Records for the exercise START

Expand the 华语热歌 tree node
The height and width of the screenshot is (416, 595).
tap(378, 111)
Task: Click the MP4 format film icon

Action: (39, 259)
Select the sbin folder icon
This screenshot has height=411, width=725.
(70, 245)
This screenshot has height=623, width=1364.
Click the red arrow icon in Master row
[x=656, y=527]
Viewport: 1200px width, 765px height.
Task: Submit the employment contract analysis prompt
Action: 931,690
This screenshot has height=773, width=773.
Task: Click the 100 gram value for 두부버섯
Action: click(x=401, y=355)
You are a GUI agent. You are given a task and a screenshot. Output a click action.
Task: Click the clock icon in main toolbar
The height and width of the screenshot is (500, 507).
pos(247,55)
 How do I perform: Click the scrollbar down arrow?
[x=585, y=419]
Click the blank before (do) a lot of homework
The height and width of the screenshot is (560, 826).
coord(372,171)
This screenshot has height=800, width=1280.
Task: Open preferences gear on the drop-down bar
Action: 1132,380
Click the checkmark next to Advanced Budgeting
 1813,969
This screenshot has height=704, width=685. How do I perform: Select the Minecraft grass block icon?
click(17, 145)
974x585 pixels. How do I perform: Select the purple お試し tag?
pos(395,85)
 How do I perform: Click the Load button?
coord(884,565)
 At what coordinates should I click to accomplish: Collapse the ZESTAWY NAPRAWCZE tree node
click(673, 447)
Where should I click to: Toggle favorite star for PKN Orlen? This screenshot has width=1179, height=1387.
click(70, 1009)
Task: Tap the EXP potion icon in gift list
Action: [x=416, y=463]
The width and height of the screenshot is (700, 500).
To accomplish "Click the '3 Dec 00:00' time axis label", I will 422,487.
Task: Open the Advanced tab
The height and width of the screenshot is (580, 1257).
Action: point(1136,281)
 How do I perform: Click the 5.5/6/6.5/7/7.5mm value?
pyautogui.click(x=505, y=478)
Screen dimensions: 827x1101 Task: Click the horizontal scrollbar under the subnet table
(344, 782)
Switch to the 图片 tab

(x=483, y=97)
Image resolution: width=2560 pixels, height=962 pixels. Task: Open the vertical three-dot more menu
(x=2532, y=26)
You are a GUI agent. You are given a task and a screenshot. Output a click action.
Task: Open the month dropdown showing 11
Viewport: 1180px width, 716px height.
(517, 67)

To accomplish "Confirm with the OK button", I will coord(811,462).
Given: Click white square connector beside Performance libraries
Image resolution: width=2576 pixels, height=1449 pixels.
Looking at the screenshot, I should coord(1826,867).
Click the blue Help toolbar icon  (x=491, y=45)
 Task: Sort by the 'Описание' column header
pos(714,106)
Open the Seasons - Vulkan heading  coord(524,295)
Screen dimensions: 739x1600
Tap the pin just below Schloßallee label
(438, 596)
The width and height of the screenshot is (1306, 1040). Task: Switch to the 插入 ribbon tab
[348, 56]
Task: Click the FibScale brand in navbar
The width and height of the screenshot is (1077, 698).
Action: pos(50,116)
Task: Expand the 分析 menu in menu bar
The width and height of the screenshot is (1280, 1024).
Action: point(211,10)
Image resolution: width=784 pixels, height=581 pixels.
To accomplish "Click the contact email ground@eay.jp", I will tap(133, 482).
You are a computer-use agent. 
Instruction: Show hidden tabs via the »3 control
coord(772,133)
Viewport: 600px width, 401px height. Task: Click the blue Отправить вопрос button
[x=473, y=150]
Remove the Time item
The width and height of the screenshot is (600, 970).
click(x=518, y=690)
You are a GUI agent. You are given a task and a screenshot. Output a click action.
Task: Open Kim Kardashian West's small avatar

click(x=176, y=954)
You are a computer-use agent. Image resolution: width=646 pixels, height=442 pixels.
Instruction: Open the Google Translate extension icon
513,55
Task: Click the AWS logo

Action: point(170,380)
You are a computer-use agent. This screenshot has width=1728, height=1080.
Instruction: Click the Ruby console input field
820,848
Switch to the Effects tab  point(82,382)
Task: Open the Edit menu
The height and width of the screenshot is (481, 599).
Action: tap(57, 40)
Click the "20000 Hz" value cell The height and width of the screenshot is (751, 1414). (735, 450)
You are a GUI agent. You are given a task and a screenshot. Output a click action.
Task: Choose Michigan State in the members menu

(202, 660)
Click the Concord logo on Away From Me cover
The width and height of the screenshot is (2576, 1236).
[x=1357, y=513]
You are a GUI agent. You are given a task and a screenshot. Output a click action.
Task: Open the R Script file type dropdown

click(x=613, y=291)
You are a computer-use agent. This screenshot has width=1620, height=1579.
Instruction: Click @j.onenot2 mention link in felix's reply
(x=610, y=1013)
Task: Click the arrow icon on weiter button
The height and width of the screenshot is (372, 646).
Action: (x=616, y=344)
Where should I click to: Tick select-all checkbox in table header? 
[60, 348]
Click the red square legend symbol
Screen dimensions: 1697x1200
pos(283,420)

Records for the exercise END

▶ **What to work on**
All entries must be printed exactly, with nothing omitted.

▶ **Reply to the task**
Expand the 华语热歌 tree node
The height and width of the screenshot is (416, 595).
tap(378, 111)
Task: Click the MP4 format film icon

Action: (39, 259)
Select the sbin folder icon
This screenshot has height=411, width=725.
(70, 245)
This screenshot has height=623, width=1364.
Click the red arrow icon in Master row
[x=656, y=527]
Viewport: 1200px width, 765px height.
Task: Submit the employment contract analysis prompt
Action: 931,690
This screenshot has height=773, width=773.
Task: Click the 100 gram value for 두부버섯
Action: click(x=401, y=355)
You are a GUI agent. You are given a task and a screenshot. Output a click action.
Task: Click the clock icon in main toolbar
The height and width of the screenshot is (500, 507).
pos(247,55)
 How do I perform: Click the scrollbar down arrow?
[x=585, y=419]
Click the blank before (do) a lot of homework
The height and width of the screenshot is (560, 826).
coord(372,171)
This screenshot has height=800, width=1280.
Task: Open preferences gear on the drop-down bar
Action: 1132,380
Click the checkmark next to Advanced Budgeting
 1813,969
This screenshot has height=704, width=685. How do I perform: Select the Minecraft grass block icon?
click(17, 145)
974x585 pixels. How do I perform: Select the purple お試し tag?
pos(395,85)
 How do I perform: Click the Load button?
coord(884,565)
 At what coordinates should I click to accomplish: Collapse the ZESTAWY NAPRAWCZE tree node
click(673, 447)
Where should I click to: Toggle favorite star for PKN Orlen? This screenshot has width=1179, height=1387.
click(70, 1009)
Task: Tap the EXP potion icon in gift list
Action: [x=416, y=463]
The width and height of the screenshot is (700, 500).
To accomplish "Click the '3 Dec 00:00' time axis label", I will 422,487.
Task: Open the Advanced tab
The height and width of the screenshot is (580, 1257).
Action: point(1136,281)
 How do I perform: Click the 5.5/6/6.5/7/7.5mm value?
pyautogui.click(x=505, y=478)
Screen dimensions: 827x1101 Task: Click the horizontal scrollbar under the subnet table
(344, 782)
Switch to the 图片 tab

(x=483, y=97)
Image resolution: width=2560 pixels, height=962 pixels. Task: Open the vertical three-dot more menu
(x=2532, y=26)
You are a GUI agent. You are given a task and a screenshot. Output a click action.
Task: Open the month dropdown showing 11
Viewport: 1180px width, 716px height.
(517, 67)

To accomplish "Confirm with the OK button", I will coord(811,462).
Given: Click white square connector beside Performance libraries
Image resolution: width=2576 pixels, height=1449 pixels.
Looking at the screenshot, I should coord(1826,867).
Click the blue Help toolbar icon  (x=491, y=45)
 Task: Sort by the 'Описание' column header
pos(714,106)
Open the Seasons - Vulkan heading  coord(524,295)
Screen dimensions: 739x1600
Tap the pin just below Schloßallee label
(438, 596)
The width and height of the screenshot is (1306, 1040). Task: Switch to the 插入 ribbon tab
[348, 56]
Task: Click the FibScale brand in navbar
The width and height of the screenshot is (1077, 698).
Action: pos(50,116)
Task: Expand the 分析 menu in menu bar
The width and height of the screenshot is (1280, 1024).
Action: point(211,10)
Image resolution: width=784 pixels, height=581 pixels.
To accomplish "Click the contact email ground@eay.jp", I will tap(133, 482).
You are a computer-use agent. 
Instruction: Show hidden tabs via the »3 control
coord(772,133)
Viewport: 600px width, 401px height. Task: Click the blue Отправить вопрос button
[x=473, y=150]
Remove the Time item
The width and height of the screenshot is (600, 970).
click(x=518, y=690)
You are a GUI agent. You are given a task and a screenshot. Output a click action.
Task: Open Kim Kardashian West's small avatar

click(x=176, y=954)
You are a computer-use agent. Image resolution: width=646 pixels, height=442 pixels.
Instruction: Open the Google Translate extension icon
513,55
Task: Click the AWS logo

Action: point(170,380)
You are a computer-use agent. This screenshot has width=1728, height=1080.
Instruction: Click the Ruby console input field
820,848
Switch to the Effects tab  point(82,382)
Task: Open the Edit menu
The height and width of the screenshot is (481, 599).
Action: tap(57, 40)
Click the "20000 Hz" value cell The height and width of the screenshot is (751, 1414). (735, 450)
You are a GUI agent. You are given a task and a screenshot. Output a click action.
Task: Choose Michigan State in the members menu

(202, 660)
Click the Concord logo on Away From Me cover
The width and height of the screenshot is (2576, 1236).
[x=1357, y=513]
You are a GUI agent. You are given a task and a screenshot. Output a click action.
Task: Open the R Script file type dropdown

click(x=613, y=291)
You are a computer-use agent. This screenshot has width=1620, height=1579.
Instruction: Click @j.onenot2 mention link in felix's reply
(x=610, y=1013)
Task: Click the arrow icon on weiter button
The height and width of the screenshot is (372, 646).
Action: (x=616, y=344)
Where should I click to: Tick select-all checkbox in table header? 
[60, 348]
Click the red square legend symbol
Screen dimensions: 1697x1200
pos(283,420)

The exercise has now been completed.